Krystal Ball: Why Politicians Like John Fetterman Won

It turns out when you promise to do even the bare minimum for people, they tend to vote for you. The more Democrats act like John Fetterman and the less they act like Larry Summers, the more they'll win in the Rust Belt.

US-VOTE-ELECTION-PENNSYLVANIA-FETTERMAN

John Fetterman speaks on stage at a midterm elections watch party in Pittsburgh, Pennsylvania, on November 8, 2022. (Angela Weiss / AFP via Getty Images)


Michigan representative Elissa Slotkin was supposed to be one of the House’s most embattled incumbents. A Democrat representing a district that Joe Biden narrowly won, Republicans flooded her district with millions, making it the most expensive House race in the country, thinking Slotkin would be low-hanging fruit in their expected red wave. Instead, when election day came, Slotkin won, and she won fairly easily — besting her opponent by a comfortable 5 points.

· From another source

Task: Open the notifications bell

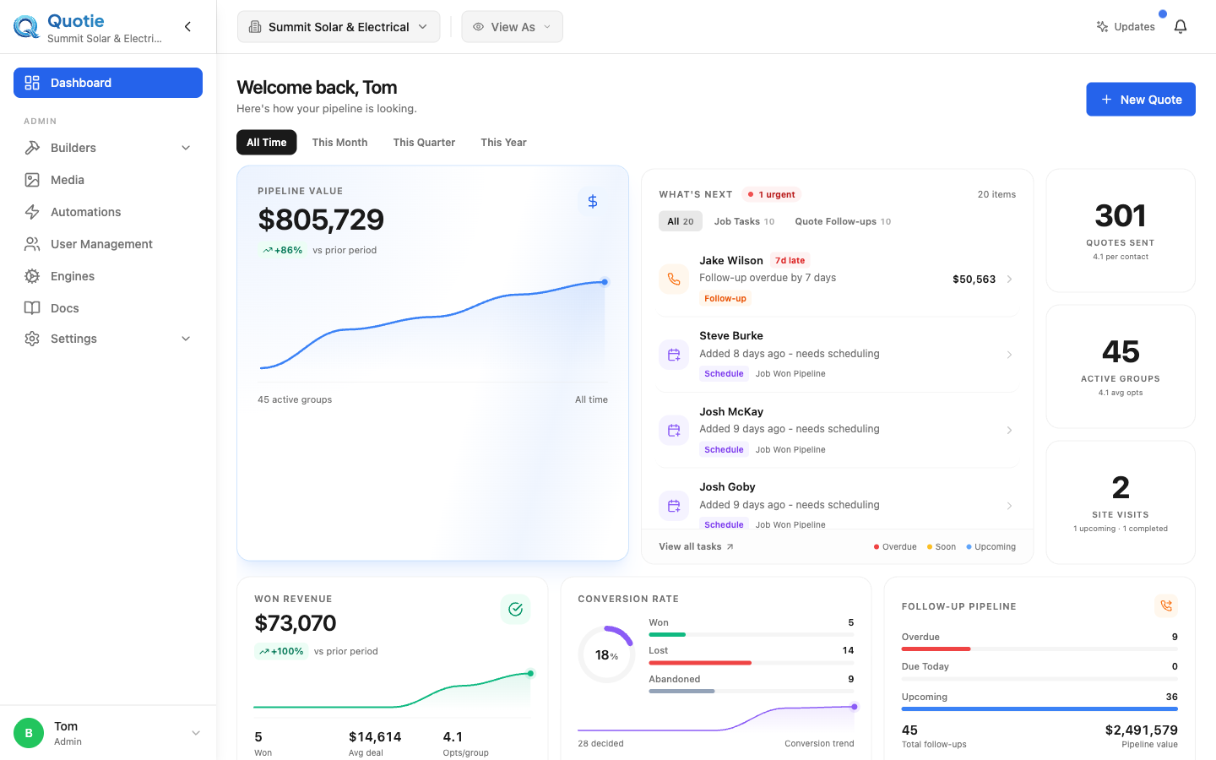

It wasn’t just Slotkin, though: across the industrial Midwest, Democrats turned in some of their most impressive performances, swamping Republicans, flipping legislatures, and knocking out supposedly safe Republican incumbents. John Fetterman and Josh Shapiro romped in Pennsylvania, while Democrat Marcy Kaptur held on and Republican Steve Chabot was bounced in Ohio. Michigan Democrats won a governing trifecta, and Pennsylvania Democrats believe they won the state House for the first time in more than a decade. Democratic governors in Minnesota and Wisconsin sailed to reelection.

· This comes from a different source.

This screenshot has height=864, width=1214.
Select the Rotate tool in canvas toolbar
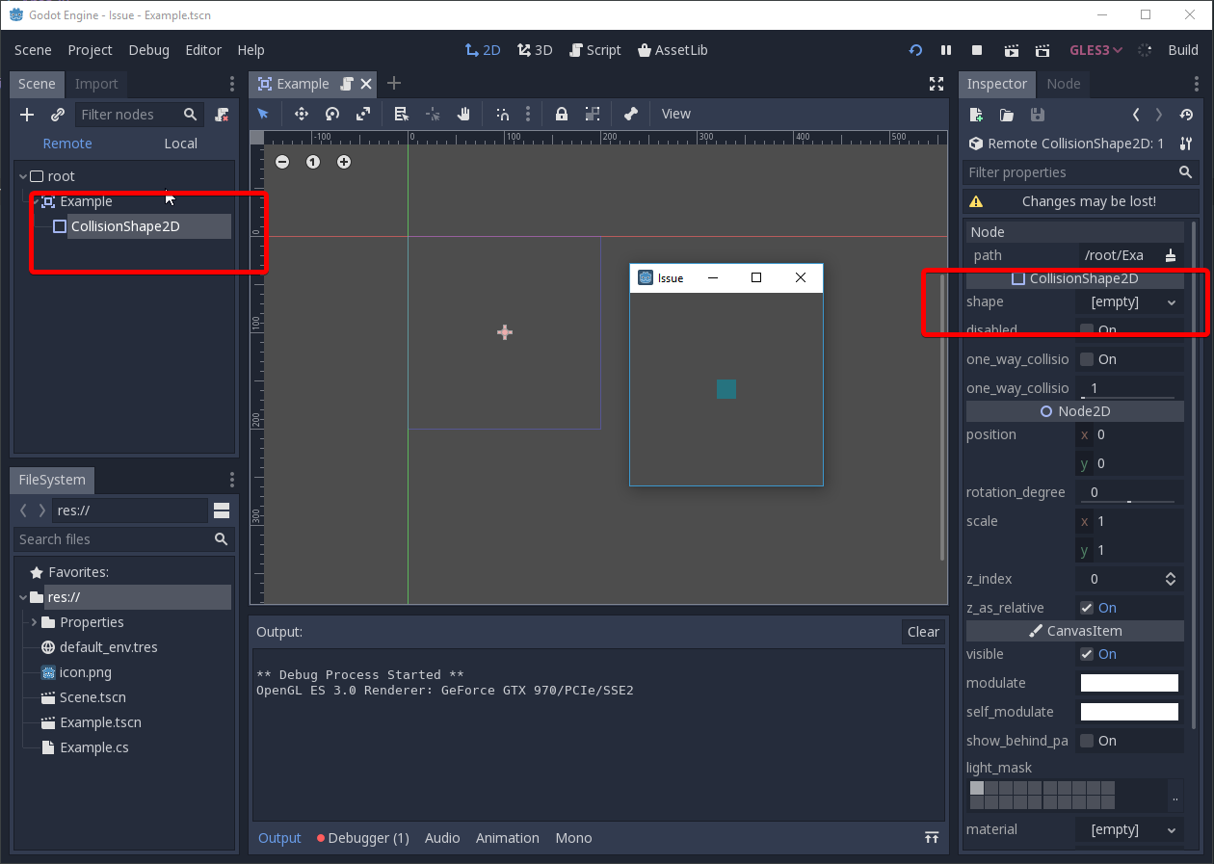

Some of their success is no doubt attributable to backlash against the GOP for overturning Roe v. Wade and the slate of election-denying wackos Republicans put up across the country. But no theory of the midterms can really hold up without accounting for why Dems were so unusually strong in the Midwest — in states with large blue-collar populations that seemed at risk of drifting away in the Donald Trump era.